• _EXERCISE BRIEF_:
Exact repetition of the data is the whole task.

• _DATA SECTION_:
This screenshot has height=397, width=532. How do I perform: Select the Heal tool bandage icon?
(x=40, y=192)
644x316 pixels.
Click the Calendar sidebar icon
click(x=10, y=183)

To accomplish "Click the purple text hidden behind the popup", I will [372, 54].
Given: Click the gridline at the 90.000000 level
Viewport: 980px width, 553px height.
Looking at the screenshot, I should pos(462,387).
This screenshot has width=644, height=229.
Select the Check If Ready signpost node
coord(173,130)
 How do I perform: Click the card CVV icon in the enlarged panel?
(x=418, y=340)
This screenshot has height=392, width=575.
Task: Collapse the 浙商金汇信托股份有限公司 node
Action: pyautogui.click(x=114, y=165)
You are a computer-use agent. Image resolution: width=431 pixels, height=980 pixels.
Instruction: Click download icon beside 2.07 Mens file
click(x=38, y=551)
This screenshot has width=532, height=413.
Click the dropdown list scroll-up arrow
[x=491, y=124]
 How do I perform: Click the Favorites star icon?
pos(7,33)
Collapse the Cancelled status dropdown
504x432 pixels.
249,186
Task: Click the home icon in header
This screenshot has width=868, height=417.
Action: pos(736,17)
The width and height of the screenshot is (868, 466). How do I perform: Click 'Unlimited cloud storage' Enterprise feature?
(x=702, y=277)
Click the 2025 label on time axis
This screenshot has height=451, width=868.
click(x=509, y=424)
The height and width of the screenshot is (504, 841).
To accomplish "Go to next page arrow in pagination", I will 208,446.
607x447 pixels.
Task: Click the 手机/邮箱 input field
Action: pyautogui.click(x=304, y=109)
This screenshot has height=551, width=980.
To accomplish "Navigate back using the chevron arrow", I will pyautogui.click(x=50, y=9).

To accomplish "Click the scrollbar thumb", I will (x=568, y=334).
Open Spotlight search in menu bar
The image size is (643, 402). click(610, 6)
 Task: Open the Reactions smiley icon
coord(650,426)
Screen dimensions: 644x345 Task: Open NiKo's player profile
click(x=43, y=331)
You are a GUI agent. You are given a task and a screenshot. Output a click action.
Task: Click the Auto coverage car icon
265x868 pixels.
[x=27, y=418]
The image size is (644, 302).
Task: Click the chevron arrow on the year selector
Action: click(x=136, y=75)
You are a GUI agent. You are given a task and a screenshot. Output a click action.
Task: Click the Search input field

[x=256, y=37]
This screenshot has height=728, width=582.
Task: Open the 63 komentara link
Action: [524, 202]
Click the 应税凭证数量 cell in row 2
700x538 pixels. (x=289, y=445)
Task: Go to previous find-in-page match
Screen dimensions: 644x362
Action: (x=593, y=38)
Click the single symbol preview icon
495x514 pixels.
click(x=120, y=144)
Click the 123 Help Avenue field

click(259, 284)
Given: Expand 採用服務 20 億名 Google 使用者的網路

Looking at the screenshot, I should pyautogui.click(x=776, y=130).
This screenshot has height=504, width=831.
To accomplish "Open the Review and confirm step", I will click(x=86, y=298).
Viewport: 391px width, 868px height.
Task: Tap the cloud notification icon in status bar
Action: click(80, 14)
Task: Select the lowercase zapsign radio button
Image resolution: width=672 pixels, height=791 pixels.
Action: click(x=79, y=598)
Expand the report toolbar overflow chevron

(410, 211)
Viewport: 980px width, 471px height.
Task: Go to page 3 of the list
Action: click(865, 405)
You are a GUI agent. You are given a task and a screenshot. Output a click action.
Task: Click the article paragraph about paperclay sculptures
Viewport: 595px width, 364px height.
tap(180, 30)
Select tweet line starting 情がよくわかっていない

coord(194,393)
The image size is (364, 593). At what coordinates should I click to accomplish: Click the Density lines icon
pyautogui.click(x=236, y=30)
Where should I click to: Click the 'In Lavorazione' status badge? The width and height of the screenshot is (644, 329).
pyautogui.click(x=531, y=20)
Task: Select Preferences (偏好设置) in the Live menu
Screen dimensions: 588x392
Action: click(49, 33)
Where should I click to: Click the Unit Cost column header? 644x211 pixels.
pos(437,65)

• _RESULT OF THE TASK_:
This screenshot has height=397, width=532. How do I perform: Select the Heal tool bandage icon?
(x=40, y=192)
644x316 pixels.
Click the Calendar sidebar icon
click(x=10, y=183)

To accomplish "Click the purple text hidden behind the popup", I will [372, 54].
Given: Click the gridline at the 90.000000 level
Viewport: 980px width, 553px height.
Looking at the screenshot, I should pos(462,387).
This screenshot has width=644, height=229.
Select the Check If Ready signpost node
coord(173,130)
 How do I perform: Click the card CVV icon in the enlarged panel?
(x=418, y=340)
This screenshot has height=392, width=575.
Task: Collapse the 浙商金汇信托股份有限公司 node
Action: pyautogui.click(x=114, y=165)
You are a computer-use agent. Image resolution: width=431 pixels, height=980 pixels.
Instruction: Click download icon beside 2.07 Mens file
click(x=38, y=551)
This screenshot has width=532, height=413.
Click the dropdown list scroll-up arrow
[x=491, y=124]
 How do I perform: Click the Favorites star icon?
pos(7,33)
Collapse the Cancelled status dropdown
504x432 pixels.
249,186
Task: Click the home icon in header
This screenshot has width=868, height=417.
Action: pos(736,17)
The width and height of the screenshot is (868, 466). How do I perform: Click 'Unlimited cloud storage' Enterprise feature?
(x=702, y=277)
Click the 2025 label on time axis
This screenshot has height=451, width=868.
click(x=509, y=424)
The height and width of the screenshot is (504, 841).
To accomplish "Go to next page arrow in pagination", I will 208,446.
607x447 pixels.
Task: Click the 手机/邮箱 input field
Action: pyautogui.click(x=304, y=109)
This screenshot has height=551, width=980.
To accomplish "Navigate back using the chevron arrow", I will pyautogui.click(x=50, y=9).

To accomplish "Click the scrollbar thumb", I will (x=568, y=334).
Open Spotlight search in menu bar
The image size is (643, 402). click(610, 6)
 Task: Open the Reactions smiley icon
coord(650,426)
Screen dimensions: 644x345 Task: Open NiKo's player profile
click(x=43, y=331)
You are a GUI agent. You are given a task and a screenshot. Output a click action.
Task: Click the Auto coverage car icon
265x868 pixels.
[x=27, y=418]
The image size is (644, 302).
Task: Click the chevron arrow on the year selector
Action: click(x=136, y=75)
You are a GUI agent. You are given a task and a screenshot. Output a click action.
Task: Click the Search input field

[x=256, y=37]
This screenshot has height=728, width=582.
Task: Open the 63 komentara link
Action: [524, 202]
Click the 应税凭证数量 cell in row 2
700x538 pixels. (x=289, y=445)
Task: Go to previous find-in-page match
Screen dimensions: 644x362
Action: (x=593, y=38)
Click the single symbol preview icon
495x514 pixels.
click(x=120, y=144)
Click the 123 Help Avenue field

click(259, 284)
Given: Expand 採用服務 20 億名 Google 使用者的網路

Looking at the screenshot, I should pyautogui.click(x=776, y=130).
This screenshot has height=504, width=831.
To accomplish "Open the Review and confirm step", I will click(x=86, y=298).
Viewport: 391px width, 868px height.
Task: Tap the cloud notification icon in status bar
Action: click(80, 14)
Task: Select the lowercase zapsign radio button
Image resolution: width=672 pixels, height=791 pixels.
Action: click(x=79, y=598)
Expand the report toolbar overflow chevron

(410, 211)
Viewport: 980px width, 471px height.
Task: Go to page 3 of the list
Action: click(865, 405)
You are a GUI agent. You are given a task and a screenshot. Output a click action.
Task: Click the article paragraph about paperclay sculptures
Viewport: 595px width, 364px height.
tap(180, 30)
Select tweet line starting 情がよくわかっていない

coord(194,393)
The image size is (364, 593). At what coordinates should I click to accomplish: Click the Density lines icon
pyautogui.click(x=236, y=30)
Where should I click to: Click the 'In Lavorazione' status badge? The width and height of the screenshot is (644, 329).
pyautogui.click(x=531, y=20)
Task: Select Preferences (偏好设置) in the Live menu
Screen dimensions: 588x392
Action: click(49, 33)
Where should I click to: Click the Unit Cost column header? 644x211 pixels.
pos(437,65)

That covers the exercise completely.